总结：在不同的阈值下其模型的评估指标会发生改变，但并不是说对阈值进行升高或降低就会发生定向改变，一切要根据数据的实际分布来进行判断。

2.2SVM实现概率预测

1、自建数据集
class_1 = 500
class_2 = 50
centers = [[0,0],[2,2]]
clusters_std = [1.5 , 0.5]
X ,y = make_blobs(n_samples=[class_1 , class_2]
                 ,centers =centers
                 ,cluster_std= clusters_std
                 ,random_state= 0
                 ,shuffle= False)
plt.scatter(X[:,0] , X[:,1] ,c= y
           ,cmap= 'rainbow' ,s= 10)

在这里插入图片描述

clf_proba = svm.SVC(kernel='linear' , C = 1.0 ,probability= True ).fit(X ,y)
clf_proba.predict_proba(X)
array([[0.68035758, 0.31964242],
       [0.24033895, 0.75966105],
       [0.9662359 , 0.0337641 ],
       ...,
       [0.13634925, 0.86365075],
       [0.33415679, 0.66584321],
       [0.29297621, 0.70702379]])
 clf_proba.predict_proba(X).shape
 (550, 2)
 clf_proba.decision_function(X).shape
 (550,)

decision_function 只会生成一列距离，样本的类别由距离的符号来进行判断；predict_proba会生成两个类别分别对应的概率。

2.3绘制SVM的ROC曲线

ROC是一条以不同阈值下的假正率FPR为横坐标，不同阈值下的召回率Recall为纵坐标的曲线。
recall = []
FPR = []
probrange = np.linspace(clf_proba.predict_proba(X)[:,1].min() , clf_proba.predict_proba(X)[:,1].max() , num = 50 , endpoint= False)

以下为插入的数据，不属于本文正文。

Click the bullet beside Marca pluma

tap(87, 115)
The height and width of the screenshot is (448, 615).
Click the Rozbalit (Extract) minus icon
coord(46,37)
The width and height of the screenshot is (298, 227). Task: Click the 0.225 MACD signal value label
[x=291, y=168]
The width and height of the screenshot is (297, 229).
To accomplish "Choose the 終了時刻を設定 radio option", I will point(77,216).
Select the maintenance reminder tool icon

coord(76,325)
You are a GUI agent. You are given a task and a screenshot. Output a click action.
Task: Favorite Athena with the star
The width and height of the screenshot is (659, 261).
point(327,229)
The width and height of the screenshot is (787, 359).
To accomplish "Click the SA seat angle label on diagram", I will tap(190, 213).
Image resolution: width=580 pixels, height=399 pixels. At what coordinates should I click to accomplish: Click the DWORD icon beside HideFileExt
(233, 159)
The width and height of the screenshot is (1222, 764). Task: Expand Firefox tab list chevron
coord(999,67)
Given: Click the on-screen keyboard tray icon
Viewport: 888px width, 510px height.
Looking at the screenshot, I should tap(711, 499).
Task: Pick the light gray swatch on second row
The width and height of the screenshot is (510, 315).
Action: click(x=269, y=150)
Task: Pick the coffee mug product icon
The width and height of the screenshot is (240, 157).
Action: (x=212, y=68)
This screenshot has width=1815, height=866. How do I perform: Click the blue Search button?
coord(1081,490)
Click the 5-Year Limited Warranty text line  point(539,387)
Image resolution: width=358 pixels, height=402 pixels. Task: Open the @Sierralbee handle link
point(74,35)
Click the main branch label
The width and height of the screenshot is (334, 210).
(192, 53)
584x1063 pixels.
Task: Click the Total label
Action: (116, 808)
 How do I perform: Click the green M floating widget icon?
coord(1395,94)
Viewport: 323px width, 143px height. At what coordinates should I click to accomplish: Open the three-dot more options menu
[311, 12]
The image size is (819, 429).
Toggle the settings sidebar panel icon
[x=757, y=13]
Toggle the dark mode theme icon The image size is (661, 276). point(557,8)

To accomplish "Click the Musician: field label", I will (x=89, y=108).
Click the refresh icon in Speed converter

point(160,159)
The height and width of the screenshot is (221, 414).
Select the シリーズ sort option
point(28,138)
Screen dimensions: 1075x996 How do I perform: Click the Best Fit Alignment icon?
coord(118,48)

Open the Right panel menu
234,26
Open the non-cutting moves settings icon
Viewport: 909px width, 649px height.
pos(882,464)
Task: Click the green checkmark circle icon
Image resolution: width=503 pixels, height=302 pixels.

from sklearn.metrics import confusion_matrix as CM , recall_score as R
import matplotlib.pyplot as plot

for i in probrange:
    y_predict = []
    for j in range(X.shape[0]):
        if clf_proba.predict_proba(X)[j ,1] > i:
            y_predict.append(1)
        else:
            y_predict.append(0)
    cm = CM(y , y_predict , labels=[1,0])
    recall.append(cm[0,0]/cm[0,:].sum())
    FPR.append(cm[1,0]/cm[1,:].sum())

recall.sort()

FPR.sort()

plt.plot(FPR , recall , C = 'red')
plt.plot(probrange + 0.05 , probrange + 0.05 , c = 'black' ,linestyle = '--')
plt.show()

在这里插入图片描述

对于一条凸形ROC曲线来说，越靠近左上角说明效果拟合越好，越往下越糟糕。

2.4关于ROC的理解

sklearn.metrics.roc_curve（y_true ,y_score , pos_label = None , sample_weight = None , drop_intermediate = True）
可以帮助我们计算ROC曲线的横坐标假正率FPR ，纵坐标Recall和对应的阈值

from sklearn.metrics import roc_curve
FPR , recall , thresholds = roc_curve(y ,clf_proba.decision_function(X) , pos_label= 1)
返回ROC曲线下的FPR,Recall及对应的阈值的数值
from sklearn.metrics import roc_auc_score as AUC
area = AUC(y,clf_proba.decision_function(X))
返回我们计算AUC面积
plt.figure()
plt.plot(FPR ,recall , color = 'red'
         ,label = 'ROC curve (area = %0.2f)'%area)
plt.plot([0,1],[0,1],color = 'black',linestyle = '--')
plt.xlim([-0.05 , 1.05])
plt.xlabel('False Positive Rate')
plt.ylim([-0.05 , 1.05])
plt.ylabel('Recall')
plt.title('Receiver operating characteristic example')
plt.legend(loc = 'lower right')
plt.show()

在这里插入图片描述
约登指数：我们的希望是模型在捕获少数类的能力变强的时候，尽量不误伤多数类，也就是说，随着recall的变大，FPR的大小越小越好。而Recall和FPR差距最大的点，这个点叫做约登指数。

maxindex = (recall - FPR).tolist().index(max(recall - FPR))
thresholds[maxindex]
-1.0860191749391461
plt.figure()
plt.plot(FPR ,recall , color = 'red'
         ,label = 'ROC curve (area = %0.2f)'%area)
plt.plot([0,1],[0,1],color = 'black',linestyle = '--')
plt.scatter(FPR[maxindex] ,recall[maxindex] ,c ='k' , s = 30)
plt.xlim([-0.05 , 1.05])
plt.xlabel('False Positive Rate')
plt.ylim([-0.05 , 1.05])
plt.ylabel('Recall')
plt.title('Receiver operating characteristic example')
plt.legend(loc = 'lower right')
plt.show()